Rachat de crédit notaire

Parmi les produits commercialisés sur le marché du rachat de crédit, on dénombre essentiellement trois grandes familles : celles des prêts personnels, des prêts cautionnés et enfin des crédits hypothécaires. Ces derniers sont très souvent appelés rachat de crédit notaire par les professionnels ou même le grand public, car la procédure conduisant à la souscription d’un tel prêt passe en effet par un officier ministériel qu’est le notaire. Dans un rachat de crédit le notaire joue un rôle prépondérant dans la mesure où il réalise un nombre conséquent d’opérations en collaboration avec le courtier en charge de l’instruction du dossier. Le notaire va dans un premier temps demander ce que l’on appelle les états hypothécaires auprès du bureau du conservateur des hypothèques. Cela permet de connaître la « fiche d’identité » de l’immeuble que vous donnez en garantie, en clair de savoir quelles sont les inscriptions hypothécaires y figurant.

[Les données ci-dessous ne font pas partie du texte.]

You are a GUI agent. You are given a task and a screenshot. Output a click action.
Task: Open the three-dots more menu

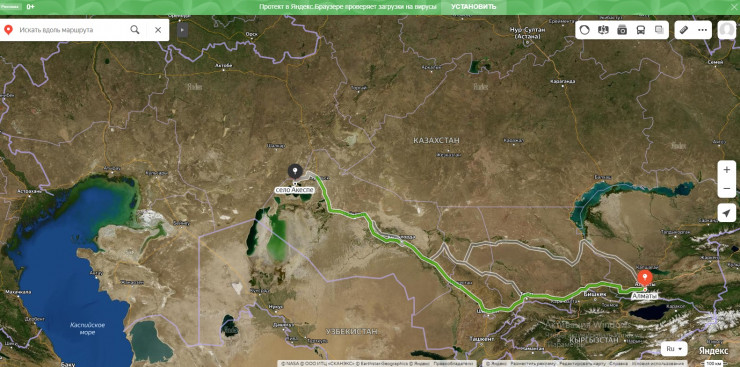tap(703, 30)
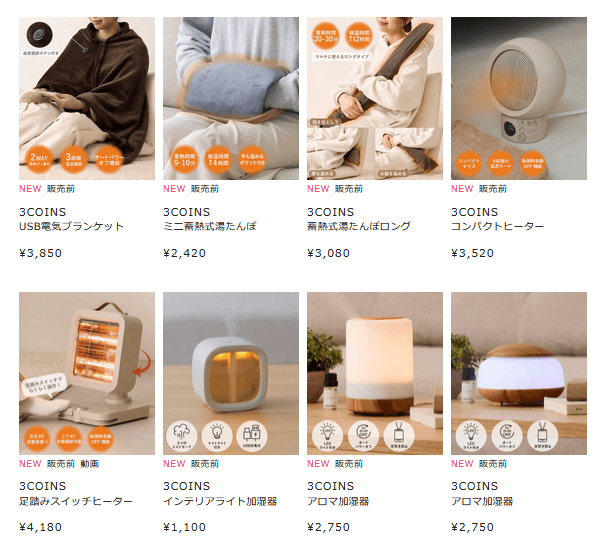Click the 足踏みスイッチヒーター product title
The width and height of the screenshot is (601, 552).
pyautogui.click(x=76, y=501)
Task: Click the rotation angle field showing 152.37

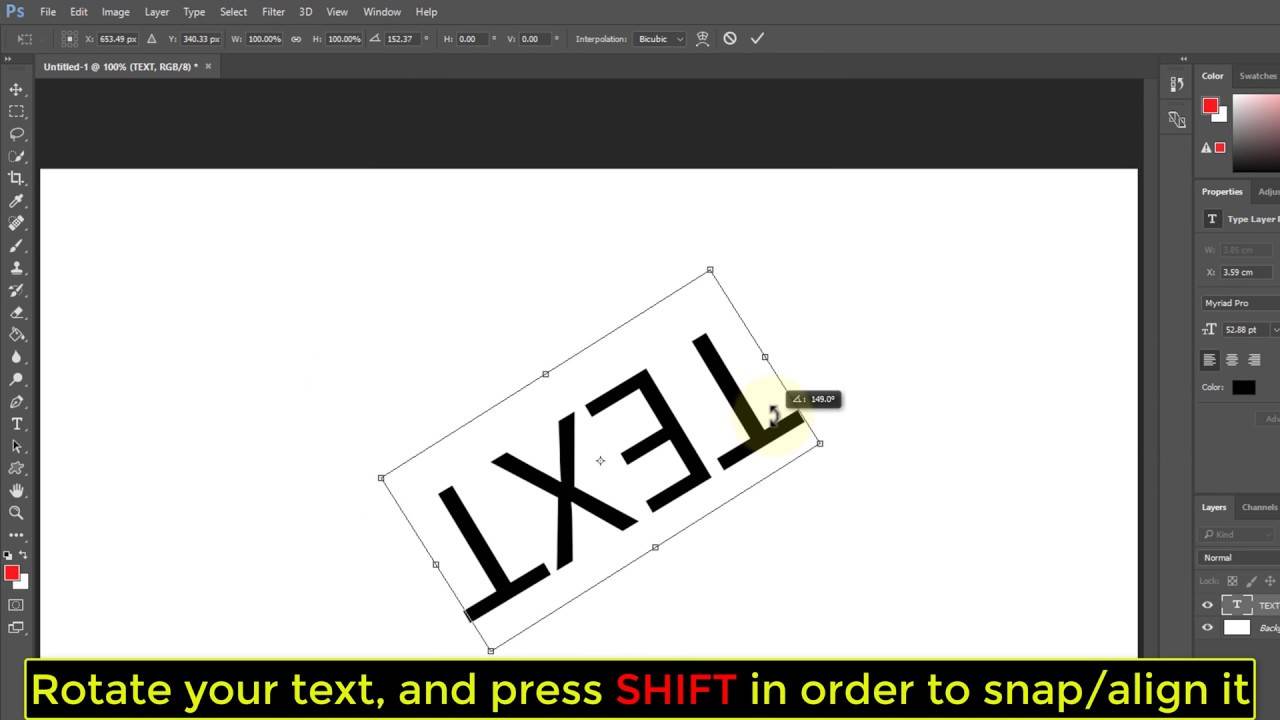Action: 400,39
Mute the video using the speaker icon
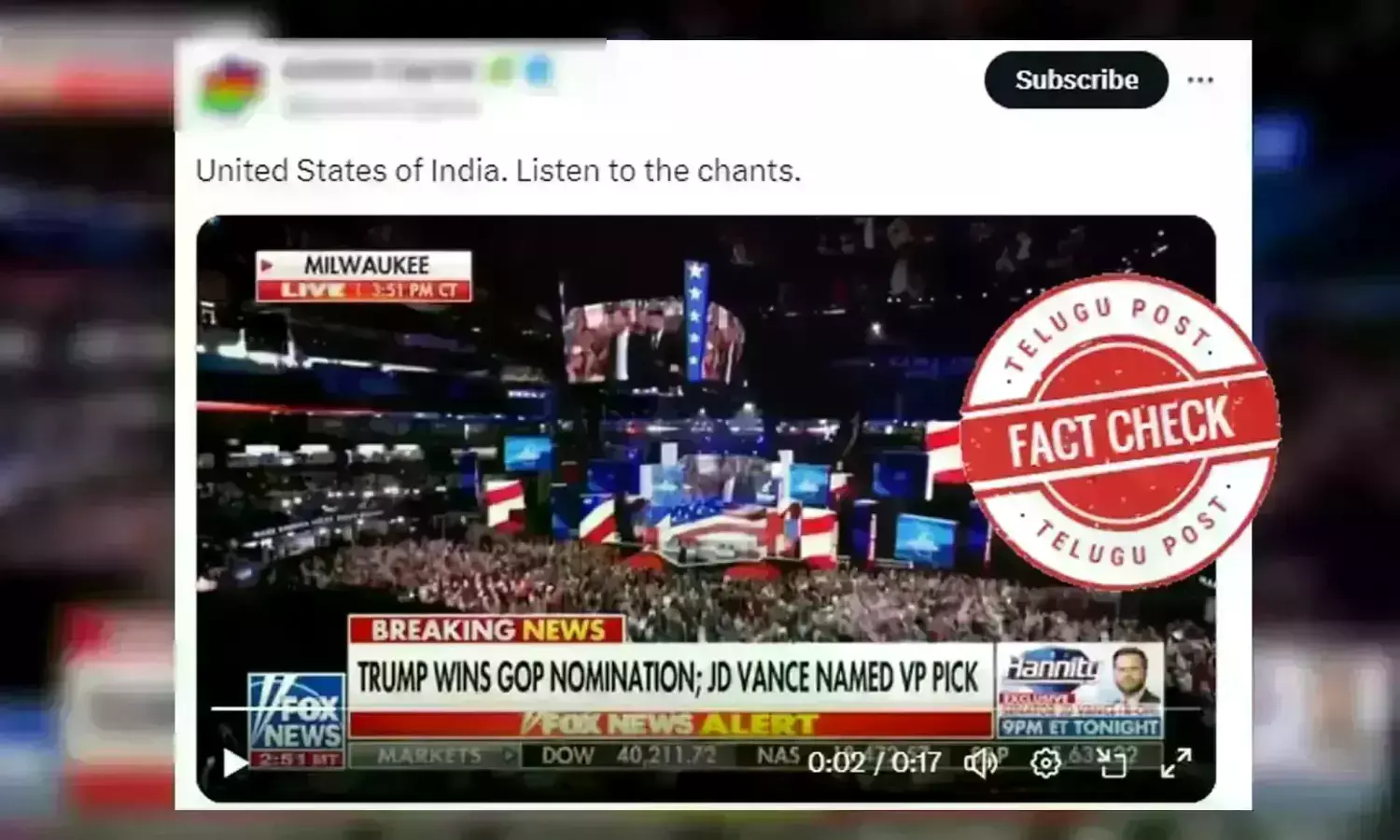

Ensuite, dans un rachat de crédit notarié, ce dernier va aussi fournir un avis de valeur du bien en question, car un prêt hypothécaire n’est envisageable qu’avec une quotité couvrant très nettement le montant du prêt sollicité. Ces deux étapes sont réalisées par le notaire au début de l’instruction d’un dossier. Le second volet d’un rachat de crédit notaire réside dans trois autres opérations : la demande des arrêtés de compte relatifs aux prêts, la rédaction de l’acte définitif que les emprunteurs signent chez le notaire au profit de la banque prêteuse et enfin le remboursement des prêts faisant l’objet du financement. Toutes ces opérations se font donc en collaboration entre le courtier, la banque prêteuse et le notaire chargé de l’acte. Un rachat de crédit notaire est donc une opération menée de front par plusieurs acteurs, ce qui explique la charge de travail d’un tel dossier.